Some of these territories, however modest in size and resources, have become high-ranking international financial institutions.

Good to know: these tax loopholes are not designed to attract the money of the locals but rather that of foreigners.

Is an individual prohibited from saving abroad?

Any individual has the right to open an account abroad, provided that he declares the account and the funds that support it to the tax authorities.

Thus, each individual who carries more than the certain amount of money out of their country, they must fill out a form for customs. Let’s say a person from France wants to go to tour to the USA. If he wants to take more than 10 000 € with him out of French territory must fill out a form for customs. Otherwise, he may face sanctions up to and including confiscation of the unreported amount.

For transfers of more than € 50 000 to or from a Member State of the European Union, additional documents must be provided to prove the source of the funds. This voucher can be a sales contract, proof of winnings, a document from the bank attesting to the execution of cash transactions, etc. (Decree of 5 December 2016).

However, since each French citizen is taxable on his or her world income, there is little interest in saving abroad except to escape the ISF or conceal money.

How does it work?

Opening an account is a delicate operation. It is therefore always possible to do so via a screen company (a fictitious company to cover transactions) or by creating a legal entity or a foundation managed by an agent on behalf of an unknown beneficiary.

Alternatively, there is a suitcase full of tickets! But be careful the banker could laugh you in the nose if this suitcase contains only 100 000 €!

Who are the beneficiaries?

They use:

  • the banks ;
  • large companies (Google would own a company in Bermuda);
  • hedge funds;
  • corrupt political elites;
  • the well-to-do social classes;
  • and sometimes “ordinary people” (ex: Greek villagers from the middle classes in 2011).
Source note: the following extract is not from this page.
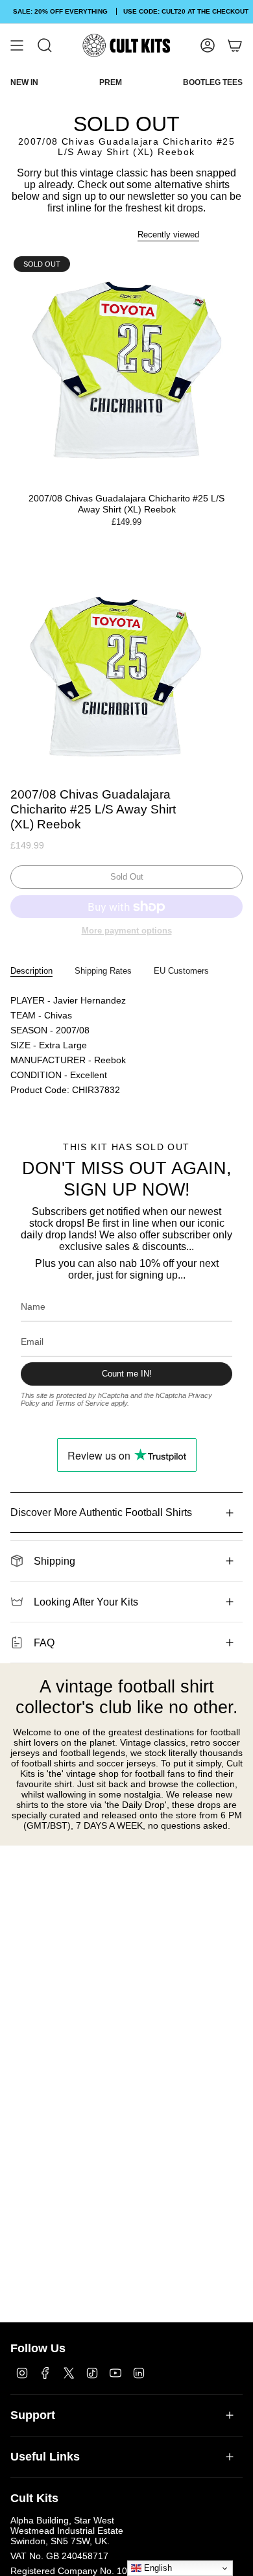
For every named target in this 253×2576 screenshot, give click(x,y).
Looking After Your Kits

But it is also the case of criminals who, thanks to the guarantee of bank secrecy, can launder corrupt money in all quietude.

Good to know: the champions of tax optimization remain the multinational companies.

How to fight effectively?

Tax evasion is a major economic scourge because of all states, whether rich or poor, suffer.

The idea of the G20 was to force tax havens to sign treaties for the exchange of tax information with countries around the world but concretely that has not changed anything. Why? Perhaps because most G20 members have one or more tax havens on their territory!

For the time being, the OECD, mandated by the G20, is working on an action plan designed to tighten state tax laws and should be implemented by 2015. What to do.